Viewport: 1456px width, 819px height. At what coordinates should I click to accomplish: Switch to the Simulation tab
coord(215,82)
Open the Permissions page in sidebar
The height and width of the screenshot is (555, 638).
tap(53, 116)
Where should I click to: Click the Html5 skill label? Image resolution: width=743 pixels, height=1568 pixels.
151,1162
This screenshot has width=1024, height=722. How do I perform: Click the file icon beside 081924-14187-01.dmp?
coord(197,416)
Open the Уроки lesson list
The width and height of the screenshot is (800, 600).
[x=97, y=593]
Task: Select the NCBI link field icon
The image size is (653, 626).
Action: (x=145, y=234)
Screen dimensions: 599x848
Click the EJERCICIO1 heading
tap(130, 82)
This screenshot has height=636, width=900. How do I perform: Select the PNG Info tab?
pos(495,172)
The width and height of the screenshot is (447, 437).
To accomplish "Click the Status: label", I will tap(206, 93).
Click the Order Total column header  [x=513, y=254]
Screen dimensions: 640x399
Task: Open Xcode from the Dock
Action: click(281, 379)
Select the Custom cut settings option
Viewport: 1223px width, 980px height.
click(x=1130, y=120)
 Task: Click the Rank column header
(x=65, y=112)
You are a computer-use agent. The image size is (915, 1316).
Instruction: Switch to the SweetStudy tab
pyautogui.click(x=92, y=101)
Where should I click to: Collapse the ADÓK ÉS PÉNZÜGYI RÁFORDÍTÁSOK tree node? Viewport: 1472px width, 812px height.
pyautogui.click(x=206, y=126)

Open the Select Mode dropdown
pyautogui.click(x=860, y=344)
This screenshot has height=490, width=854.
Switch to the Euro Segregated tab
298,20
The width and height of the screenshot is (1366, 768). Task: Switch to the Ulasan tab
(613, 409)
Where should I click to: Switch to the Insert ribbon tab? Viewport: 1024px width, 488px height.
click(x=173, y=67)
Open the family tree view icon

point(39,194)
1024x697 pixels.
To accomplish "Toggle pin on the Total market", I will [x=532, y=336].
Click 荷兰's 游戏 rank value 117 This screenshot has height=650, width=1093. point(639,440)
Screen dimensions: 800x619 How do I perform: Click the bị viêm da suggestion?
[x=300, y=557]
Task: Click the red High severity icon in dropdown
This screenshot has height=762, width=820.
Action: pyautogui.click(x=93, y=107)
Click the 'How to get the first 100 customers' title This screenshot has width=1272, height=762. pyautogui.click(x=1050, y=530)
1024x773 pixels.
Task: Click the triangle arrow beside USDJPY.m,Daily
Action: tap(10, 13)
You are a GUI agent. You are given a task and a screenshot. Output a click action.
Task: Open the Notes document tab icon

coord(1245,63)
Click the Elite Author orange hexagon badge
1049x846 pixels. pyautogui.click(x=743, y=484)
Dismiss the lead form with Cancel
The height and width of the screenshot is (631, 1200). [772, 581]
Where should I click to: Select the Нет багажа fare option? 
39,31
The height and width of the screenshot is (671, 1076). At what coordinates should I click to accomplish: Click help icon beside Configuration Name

::::::::::

_Task goal_
Your answer should consist solely of the lines above from the line with "Open the Select Mode dropdown" to the line with "You are a GUI", both included, reproduced exactly.

_Solution_
Open the Select Mode dropdown
pyautogui.click(x=860, y=344)
This screenshot has height=490, width=854.
Switch to the Euro Segregated tab
298,20
The width and height of the screenshot is (1366, 768). Task: Switch to the Ulasan tab
(613, 409)
Where should I click to: Switch to the Insert ribbon tab? Viewport: 1024px width, 488px height.
click(x=173, y=67)
Open the family tree view icon

point(39,194)
1024x697 pixels.
To accomplish "Toggle pin on the Total market", I will [x=532, y=336].
Click 荷兰's 游戏 rank value 117 This screenshot has height=650, width=1093. point(639,440)
Screen dimensions: 800x619 How do I perform: Click the bị viêm da suggestion?
[x=300, y=557]
Task: Click the red High severity icon in dropdown
This screenshot has height=762, width=820.
Action: pyautogui.click(x=93, y=107)
Click the 'How to get the first 100 customers' title This screenshot has width=1272, height=762. pyautogui.click(x=1050, y=530)
1024x773 pixels.
Task: Click the triangle arrow beside USDJPY.m,Daily
Action: tap(10, 13)
You are a GUI agent. You are given a task and a screenshot. Output a click action.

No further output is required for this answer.